On the Process and Review page, the Deconvoluted Spectrum pane contains the deconvoluted spectra showing the identified components for your intact mass analysis experiment after the experiment is processed using the Xtract or ReSpect deconvolution algorithm.

Procedure

  1. Open the results of your experiment from the Queue page or from the Load Results page.
  2. See Open results.
  3. The Process and Review page opens by default and displays the results of your intact mass analysis experiment, including the deconvoluted spectra.
  4. On the Process and Review page, select the row of a component in the Results table.
  5. The Deconvoluted Spectrum pane displays one deconvoluted spectrum plot (for batch experiments or experiments with a single loaded raw data file) or multiple stacked plots (for multiconsensus experiments with multiple loaded raw data files).
  6. The default mass range for the x axis of the deconvoluted spectra is based on values that you set for the Output Mass Range (for Xtract deconvolution) or Output Mass Range (for ReSpect deconvolution) processing parameter. Furthermore, the mass range is limited by the Model Mass Range values set for the processing method. f you use the same Model Mass Range parameter values across various intact mass analysis experiments, you can directly compare the resultant deconvolved spectra. For more information on the Output Mass Range parameter, see Edit the Component Detection page and Use real-time optimization (RTO) to reprocess results.
  7. For the Xtract algorithm, this pane displays each deconvoluted spectrum as a set of centroid peaks in mass and relative intensity.
  8. For the ReSpect algorithm, this pane displays each deconvoluted spectrum as a profile in mass and intensity with a set of peak labels.
  9. In addition, for ReSpect, you can select from two different modes to display the deconvoluted spectra: Mass Probability Distribution Profile (legacy) and Isotopic Profile (updated).
  10. (Optional) Select the plus (+) sign to the left of a component row, and then select the row of one of the raw data files in the Results table.
  11. The Deconvoluted Spectrum pane shows the deconvoluted spectrum plot for the selected raw data file, indicating the top-level component with a blue line the spectrum.
  12. For an Xtract deconvolution, the blue line indicates the monoisotopic mass of the selected component (the Monoisotopic Mass value in the Results table at the component or raw data file level).
  13. For a ReSpect deconvolution, the blue line the average mass of the selected component (the Average Mass value in the Results table at the component or raw data file level).
  14. Additionally, for a ReSpect deconvolution, the area under a peak is proportional to the intensity of the associated component; thus, lower-quality results are associated with wider peaks.
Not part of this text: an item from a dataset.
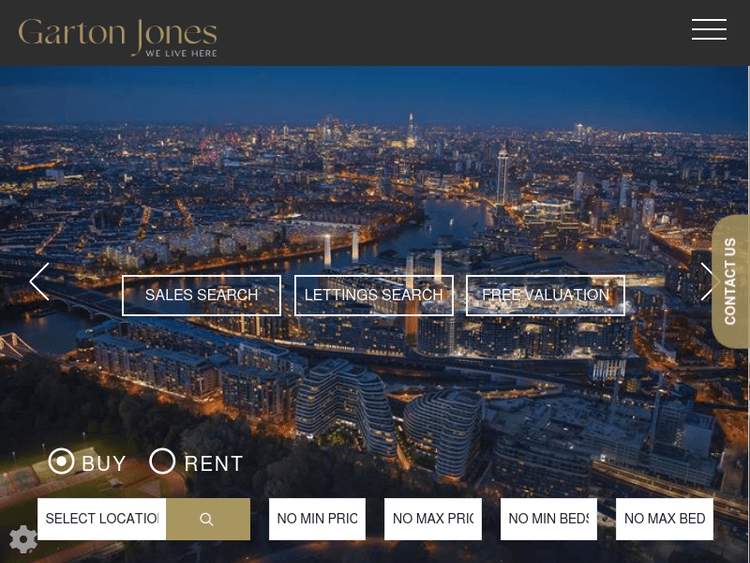This screenshot has height=563, width=750.
Task: Click the LETTINGS SEARCH button
Action: point(374,295)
If two components have equal intensities, the component with the lower-quality results has a wider peak.
  15. For a drug-antibody ratio (DAR)-enabled experiment, each spectrum plot displays the Average DAR value under the raw data file name and displays the Drug Load value on top of the peaks.
  16. image/svg+xml
    Deconvoluted Spectrum pane displaying DAR information for two raw data files
  17. (Optional) Select the plus (+) sign to the left of a component (or raw data file) row, and then select the row of one of the charge states in the Results table.
  18. The Deconvoluted Spectrum pane shows the deconvoluted spectrum plot for the upper-level raw data file, indicating the top-level component with a blue line the spectrum.
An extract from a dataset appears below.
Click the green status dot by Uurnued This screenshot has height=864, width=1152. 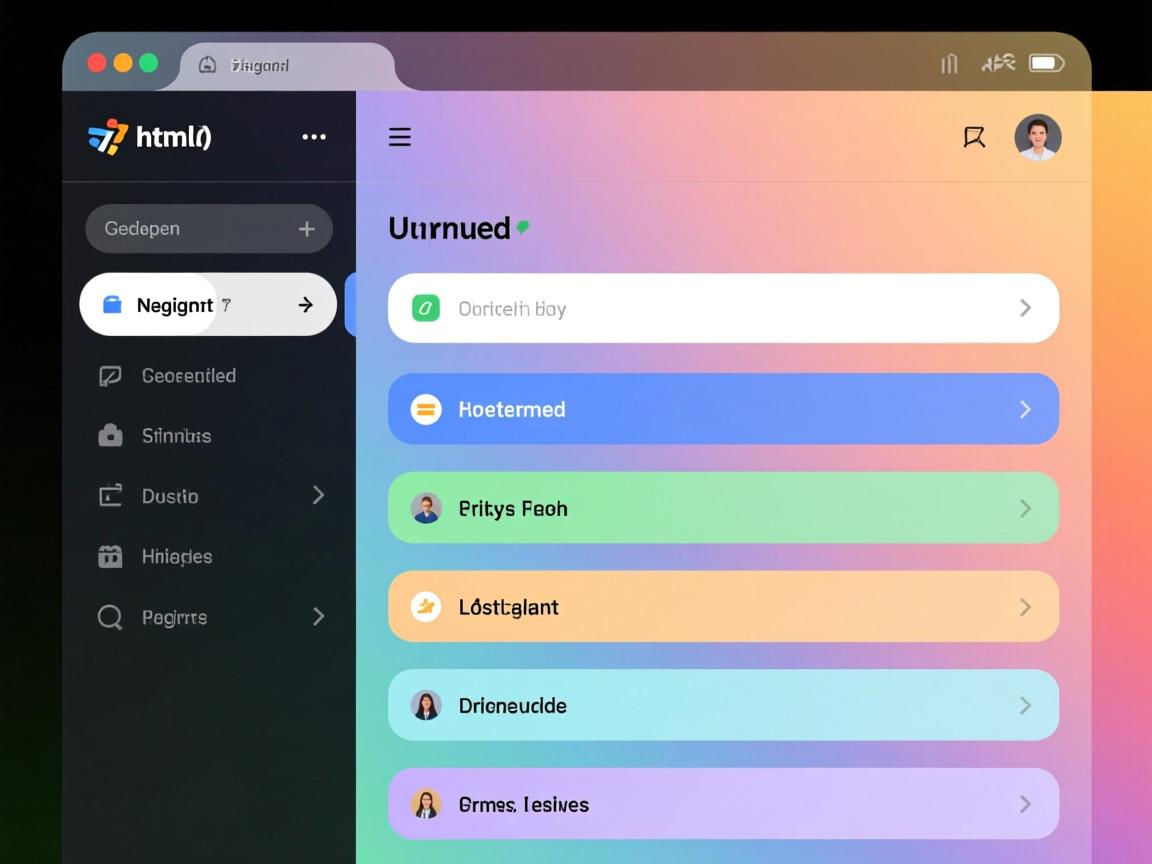click(x=523, y=228)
  19. For target sequence matching experiments, an orange triangular marker appears on top of each identified peak. You can turn this marker on and off, as well as change its color by right-clicking in the Deconvoluted Spectrum pane and selecting/deselecting the Show Identification Markers checkbox and/or changing the marker color in the shortcut menu. See Deconvoluted Spectrum pane commands.